A dark and disorienting thriller of two distinct halves, Jang Hang-jun’s Forgotten starts off as an exquisitely crafted mystery with a devilish flair for the uncanny before taking a sharp turn into tragedy.
It’s clear from the jump that not all is as it seems when the young Jin-seok and his fantastically cheerful family move into a new home that’s ideal save for one beguilingly forbidden room. Sure enough, after Jin-seok’s brother Yoo-seok is suddenly kidnapped, what follows is a series of strange and dreadful discoveries that seem geared to mercilessly undermine everything we thought we knew about this house and this family.
We sat down with Jang at the 2018 Far East Film Festival to hear the Korean writer-director’s thoughts on this tense and erratic work.
Forgotten is a very twisty work that ends in a very different place from where it begins. How did the film’s unusual structure come about?
Mainly I wanted to make it very hard to predict the ending. That was the main purpose of making this film. That’s why I used the medium of thriller. The genre is not the result; it’s more like the medium by which I’m telling these two different stories in the beginning and in the end.
And what was the inspiration for this story and these characters?
About two and a half years ago, around Christmas time, I met with some friends.
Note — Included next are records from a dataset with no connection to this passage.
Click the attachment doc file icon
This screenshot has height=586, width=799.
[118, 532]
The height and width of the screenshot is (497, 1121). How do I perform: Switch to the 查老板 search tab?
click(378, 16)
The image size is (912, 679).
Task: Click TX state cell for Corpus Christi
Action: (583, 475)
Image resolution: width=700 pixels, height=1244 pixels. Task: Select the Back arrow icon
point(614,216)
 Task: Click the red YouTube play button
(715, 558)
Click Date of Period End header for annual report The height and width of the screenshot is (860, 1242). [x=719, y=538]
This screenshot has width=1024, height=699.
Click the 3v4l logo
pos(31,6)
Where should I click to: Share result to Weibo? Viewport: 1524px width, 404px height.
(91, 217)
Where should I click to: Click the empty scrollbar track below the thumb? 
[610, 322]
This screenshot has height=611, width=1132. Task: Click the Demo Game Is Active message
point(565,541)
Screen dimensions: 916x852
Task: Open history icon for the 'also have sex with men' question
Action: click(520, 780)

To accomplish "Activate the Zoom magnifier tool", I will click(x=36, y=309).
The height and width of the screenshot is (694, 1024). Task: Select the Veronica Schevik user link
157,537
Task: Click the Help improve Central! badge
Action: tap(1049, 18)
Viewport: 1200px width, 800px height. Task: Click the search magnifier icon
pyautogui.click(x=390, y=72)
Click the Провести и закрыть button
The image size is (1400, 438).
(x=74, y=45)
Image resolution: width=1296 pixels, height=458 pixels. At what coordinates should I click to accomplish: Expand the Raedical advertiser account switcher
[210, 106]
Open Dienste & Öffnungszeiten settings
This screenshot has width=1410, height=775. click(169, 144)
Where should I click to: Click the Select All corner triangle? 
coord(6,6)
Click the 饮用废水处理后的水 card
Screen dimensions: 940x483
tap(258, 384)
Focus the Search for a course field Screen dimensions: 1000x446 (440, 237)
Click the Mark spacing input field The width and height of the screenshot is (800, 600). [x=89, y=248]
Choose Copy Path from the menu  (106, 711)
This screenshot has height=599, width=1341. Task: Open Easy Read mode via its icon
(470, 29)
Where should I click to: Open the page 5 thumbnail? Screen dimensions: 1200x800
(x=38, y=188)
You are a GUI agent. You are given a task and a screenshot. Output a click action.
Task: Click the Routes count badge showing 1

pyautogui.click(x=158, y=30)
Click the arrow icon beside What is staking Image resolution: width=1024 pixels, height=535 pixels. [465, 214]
One of my friends said that his cousin had left home for about a month, then came back and he seemed like a stranger. So I thought, are you sure that he’s your real cousin? Maybe he has the same face and voice but he’s not the real cousin. So that story began and we though about it and talked about it for two hours while drinking. And we thought, maybe a brother can be more interesting than a cousin. And how about him having some kind of physical difficulty as a characteristic? We thought it could be an interesting story.
Even before Yoo-seok is kidnapped, there’s something very eerie about this perfect, happy family living in this perfect house.
You know the novel called Bluebeard? I really like it. ‘Don’t go in that room!’ – I like that kind of sentiment. I wanted to push this idea that even though this house is perfect and the family is perfect, something in that room might come out and endanger the family. That was the dominant sentiment I wanted to push.
Can we also talk about that jump-scare? I am of course referring to the scene where Jin-seok pulls back his bed covers to see something sinister looming over him. At the Far East Film Festival, that moment had the audience screaming first, then applauding immediately afterwards. Does this part usually get that kind of response?
The reaction is usually similar. In Korea, people scream and also swear like “Ah, fuck!” but they also smile and everyone laughs. But I think that the reaction last night was the hottest. In Korea, many people ask me why a ghost suddenly comes out, but the ghost is the girl who was killed. I thought that she would be the darkest person or theme from his subconscious, so that was the reason I picked her.
Why do you think this particular jump-scare proves so effective with audiences?
Maybe because this film doesn’t seem to have a ghost in the story. With other films, you might go there expecting the ghost to come out. But with this one, people expect some person or some other thing to come out from that room but not the ghost. Nobody expects that, and that’s why it has a bigger impact.
Do you have any plans for your next film?
It’s a story based on a true event. It’s about a high school baseball team in a very small school but they won the semi-final in the national tournament. The script is complete and ready – and no ghosts!